7. The work vehicle control system according to claim 6, further comprising:

a brake disposed on the work vehicle, coupled to the on-board communication controller via an electric-power controller, and configured to brake travel of the work vehicle,

wherein the on-board communication controller is further programmed to change the travel speed in accordance with a braking distance from where travel of the work vehicle body is braked by the brake to where the work vehicle can be stopped.
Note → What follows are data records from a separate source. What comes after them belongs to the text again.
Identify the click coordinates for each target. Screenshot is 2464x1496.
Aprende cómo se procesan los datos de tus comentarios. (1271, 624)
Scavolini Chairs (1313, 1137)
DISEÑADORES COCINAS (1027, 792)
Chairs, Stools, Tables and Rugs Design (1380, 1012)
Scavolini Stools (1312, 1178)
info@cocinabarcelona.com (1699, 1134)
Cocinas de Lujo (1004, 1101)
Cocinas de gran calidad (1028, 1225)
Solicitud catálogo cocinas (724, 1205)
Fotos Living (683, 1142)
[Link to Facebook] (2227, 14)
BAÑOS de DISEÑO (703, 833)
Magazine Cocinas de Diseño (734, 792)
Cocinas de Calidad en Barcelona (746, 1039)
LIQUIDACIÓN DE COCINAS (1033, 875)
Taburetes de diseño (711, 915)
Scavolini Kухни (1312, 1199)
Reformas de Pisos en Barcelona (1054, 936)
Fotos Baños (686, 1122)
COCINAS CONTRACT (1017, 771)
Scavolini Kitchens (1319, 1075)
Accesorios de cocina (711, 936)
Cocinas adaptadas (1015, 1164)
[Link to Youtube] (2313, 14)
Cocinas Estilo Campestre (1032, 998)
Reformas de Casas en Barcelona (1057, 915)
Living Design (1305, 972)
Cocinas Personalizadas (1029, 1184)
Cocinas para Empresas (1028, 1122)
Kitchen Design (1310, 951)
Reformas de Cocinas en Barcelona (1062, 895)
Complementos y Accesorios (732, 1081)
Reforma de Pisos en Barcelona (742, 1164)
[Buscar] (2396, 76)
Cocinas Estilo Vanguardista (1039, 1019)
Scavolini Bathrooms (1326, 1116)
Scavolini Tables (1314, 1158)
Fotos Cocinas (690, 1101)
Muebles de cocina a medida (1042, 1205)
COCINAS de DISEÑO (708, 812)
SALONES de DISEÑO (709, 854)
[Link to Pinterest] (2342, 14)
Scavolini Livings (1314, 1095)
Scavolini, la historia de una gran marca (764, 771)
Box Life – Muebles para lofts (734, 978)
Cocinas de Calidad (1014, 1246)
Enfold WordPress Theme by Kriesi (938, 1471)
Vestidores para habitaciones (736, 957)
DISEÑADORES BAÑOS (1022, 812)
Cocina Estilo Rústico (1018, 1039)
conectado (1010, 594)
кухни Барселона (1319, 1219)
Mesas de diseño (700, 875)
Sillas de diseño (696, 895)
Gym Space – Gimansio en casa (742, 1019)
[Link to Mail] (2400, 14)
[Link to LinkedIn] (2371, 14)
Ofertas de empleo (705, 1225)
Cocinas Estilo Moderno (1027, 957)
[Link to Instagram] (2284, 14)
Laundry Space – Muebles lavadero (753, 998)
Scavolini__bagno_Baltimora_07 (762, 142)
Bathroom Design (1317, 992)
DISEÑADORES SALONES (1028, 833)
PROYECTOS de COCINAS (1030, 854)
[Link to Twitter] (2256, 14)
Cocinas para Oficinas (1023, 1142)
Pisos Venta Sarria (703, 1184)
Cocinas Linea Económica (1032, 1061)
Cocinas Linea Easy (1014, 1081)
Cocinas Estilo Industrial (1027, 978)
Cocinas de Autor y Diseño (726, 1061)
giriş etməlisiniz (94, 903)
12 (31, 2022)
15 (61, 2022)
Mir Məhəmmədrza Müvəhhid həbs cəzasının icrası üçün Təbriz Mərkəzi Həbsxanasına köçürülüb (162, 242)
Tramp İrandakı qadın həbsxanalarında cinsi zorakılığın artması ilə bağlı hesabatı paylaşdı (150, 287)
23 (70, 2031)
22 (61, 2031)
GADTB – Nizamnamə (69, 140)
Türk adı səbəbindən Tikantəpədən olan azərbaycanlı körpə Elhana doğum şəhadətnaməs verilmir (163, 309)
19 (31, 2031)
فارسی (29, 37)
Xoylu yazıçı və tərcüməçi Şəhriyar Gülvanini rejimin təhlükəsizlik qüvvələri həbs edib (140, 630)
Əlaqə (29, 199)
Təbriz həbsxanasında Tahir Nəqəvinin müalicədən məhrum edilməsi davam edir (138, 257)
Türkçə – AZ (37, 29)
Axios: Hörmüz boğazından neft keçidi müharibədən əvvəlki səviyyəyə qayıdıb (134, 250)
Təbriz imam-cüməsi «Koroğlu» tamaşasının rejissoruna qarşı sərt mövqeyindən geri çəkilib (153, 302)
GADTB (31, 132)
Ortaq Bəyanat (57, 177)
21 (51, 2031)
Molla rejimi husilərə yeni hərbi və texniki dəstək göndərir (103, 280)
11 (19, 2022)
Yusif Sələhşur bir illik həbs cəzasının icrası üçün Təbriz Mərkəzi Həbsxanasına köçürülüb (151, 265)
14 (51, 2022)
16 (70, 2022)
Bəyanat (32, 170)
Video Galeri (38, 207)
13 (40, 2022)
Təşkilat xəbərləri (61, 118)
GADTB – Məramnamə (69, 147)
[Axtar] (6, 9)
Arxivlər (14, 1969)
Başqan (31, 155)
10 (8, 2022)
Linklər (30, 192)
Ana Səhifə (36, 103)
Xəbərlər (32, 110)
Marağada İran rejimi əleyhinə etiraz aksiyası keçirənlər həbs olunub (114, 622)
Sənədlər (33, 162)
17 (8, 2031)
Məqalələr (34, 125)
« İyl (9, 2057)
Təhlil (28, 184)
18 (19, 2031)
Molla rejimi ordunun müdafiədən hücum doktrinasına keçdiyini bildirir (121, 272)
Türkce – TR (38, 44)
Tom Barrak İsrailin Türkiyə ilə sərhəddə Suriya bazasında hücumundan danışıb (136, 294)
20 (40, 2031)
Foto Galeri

8. A work vehicle control system for a work vehicle, the work vehicle control system comprising:

a control center configured to transmit and receive communication signals with the work vehicle;

an on-board wireless controller configured to be disposed on the work vehicle and configured to send and receive the communication signals with the control center;

a GPS device configured to be disposed on the work vehicle and configured to detect a current travel position of the work vehicle; and

an on-board communication controller configured to be disposed on the work vehicle, respectively coupled to the on-board wireless controller and the GPS device, and programmed to:

while the current travel position indicates that the work vehicle travels in a predetermined first block section of a travel path on which the vehicle body is to travel, transmit a travel permission request signal to the control center for requesting a travel permission signal from the control center that permits travel in a second block section of the travel path next to the first block section via the on-board wireless controller, and

when the current travel position indicates that the work vehicle is traveling in the first block section, change an interval of transmission of the travel permission request signal in accordance with a remaining time to an emergency stop point located ahead in a predetermined traveling direction of the work vehicle in the first block section.

9. The work vehicle control system according to claim 8, further comprising:

a brake disposed on the work vehicle, coupled to the on-board communication controller via an electric-power controller and configured to brake travel of the work vehicle,

wherein the on-board communication controller is further programmed to change the interval of transmission of the travel permission request signal in accordance with a braking distance from where travel of the work vehicle is braked by the brake to where the work vehicle can be stopped.

10. The work vehicle control system according to claim 8, wherein the on-board communication controller is further programmed to:

when the remaining time to the emergency stop point is greater than a remaining time to a predetermined intermediate point in the first block section, decrease the interval of transmission of the travel permission request signal as the change to the interval of transmission of the travel permission request signal, and

when the remaining time to the emergency stop point is less than the remaining time to the predetermined intermediate point in the first block section, increase the interval of transmission of the travel permission request signal as the change to the interval of transmission of the travel permission request signal.

11. The work vehicle control system according to claim 10, wherein the decrease is parabolic.

12. The work vehicle control system according to claim 10, wherein the increase is parabolic.